Osbourn Coach Steve Schultze, who took over at the school in 2002, is stepping down after 10 seasons. (JOEL RICHARDSON/The Washington Post)

Osbourn football Coach Steve Schultze, who in 2002 took over a team that had lost 28 consecutive games and turned it into a state championship caliber program, announced to his team Tuesday morning that he has stepped down as coach.

Schultze, 49, went 74-44 at his alma mater, including 65-23 the past seven seasons, which included a Virginia AAA Division 6 championship and 14-0 record in 2006, when he was All-Met Coach of a the Year, a state runner-up finish in 2008 and another state appearance in 2010.

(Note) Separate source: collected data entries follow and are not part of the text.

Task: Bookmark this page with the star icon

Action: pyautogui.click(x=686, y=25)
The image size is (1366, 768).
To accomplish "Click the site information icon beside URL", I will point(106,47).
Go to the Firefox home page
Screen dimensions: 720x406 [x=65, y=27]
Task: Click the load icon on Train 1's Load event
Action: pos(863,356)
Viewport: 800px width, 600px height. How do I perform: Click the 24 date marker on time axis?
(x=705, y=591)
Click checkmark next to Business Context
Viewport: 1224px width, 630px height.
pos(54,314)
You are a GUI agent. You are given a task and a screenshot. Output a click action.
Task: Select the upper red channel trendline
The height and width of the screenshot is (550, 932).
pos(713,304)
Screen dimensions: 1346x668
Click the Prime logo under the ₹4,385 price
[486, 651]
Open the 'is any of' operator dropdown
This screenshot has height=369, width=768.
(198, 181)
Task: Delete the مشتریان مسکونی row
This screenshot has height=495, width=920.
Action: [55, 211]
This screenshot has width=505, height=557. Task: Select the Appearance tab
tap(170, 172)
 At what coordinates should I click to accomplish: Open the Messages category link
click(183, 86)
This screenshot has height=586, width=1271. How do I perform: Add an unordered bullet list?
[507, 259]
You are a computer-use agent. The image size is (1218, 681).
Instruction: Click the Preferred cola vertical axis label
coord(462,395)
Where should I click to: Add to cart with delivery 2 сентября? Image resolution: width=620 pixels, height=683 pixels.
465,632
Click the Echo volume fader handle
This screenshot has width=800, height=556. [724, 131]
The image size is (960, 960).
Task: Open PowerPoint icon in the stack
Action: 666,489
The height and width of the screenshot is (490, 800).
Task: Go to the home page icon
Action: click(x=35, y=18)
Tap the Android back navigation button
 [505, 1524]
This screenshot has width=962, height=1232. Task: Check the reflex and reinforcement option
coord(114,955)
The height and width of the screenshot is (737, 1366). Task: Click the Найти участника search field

Schultze, the fourth coach in five years when he was hired, said he is stepping down to get his family and health in order and to work toward his master’s degree. He said he plans to coach again, perhaps even as an Osbourn assistant next season, and will continue to work as a physical education teacher at the lone high school in the City of Manassas.

“I’m worn out. I need a break,” Schultze said. “I know that deep down I’m a teacher and a coach — they’re synonymous as far as I’m concerned — and that eventually I’ll coach again.

Schultze had been a 12-year assistant at Loudoun County High, but still living in Manassas, when he took the Osbourn job in 2002. The Eagles went 2-8, 4-6 and 3-7 his first three seasons before their breakthrough 10-2 mark in 2005 and unbeaten season a year later.

There is a water tower within sight of the school that serves as a constant reminder of that 14-0 season. The Eagles have reached the playoffs in six of the past seven years.

“It still blows my mind how it all happened,” Schultze said. “It still is a surreal type of thing at how successful we became and how excited and proud our whole staff and community have become in our football program. My first year was miserable. It was like, ’What have I gotten myself into?’

“I knew we had talent here at Osbourn or I wouldn’t have come back and helped get it going. It was an entire community, student body and football staff. It all kind of fit into place. I definitely feel that our program has become something that the City of Manassas and Osbourn High School can take pride in.”

Osbourn Athletic Director Ira DeGrood said the football team’s accomplishments have helped frame the school in a different light.

“What he did here in the time he did it in and where the program was when he took over definitely cannot be understated or undervalued,” DeGrood said. “He brought a winning attitude, expectations. It touches more than football. We’re a separate community here in Manassas, and Steve’s been a big part of making it what it is and making it grow.”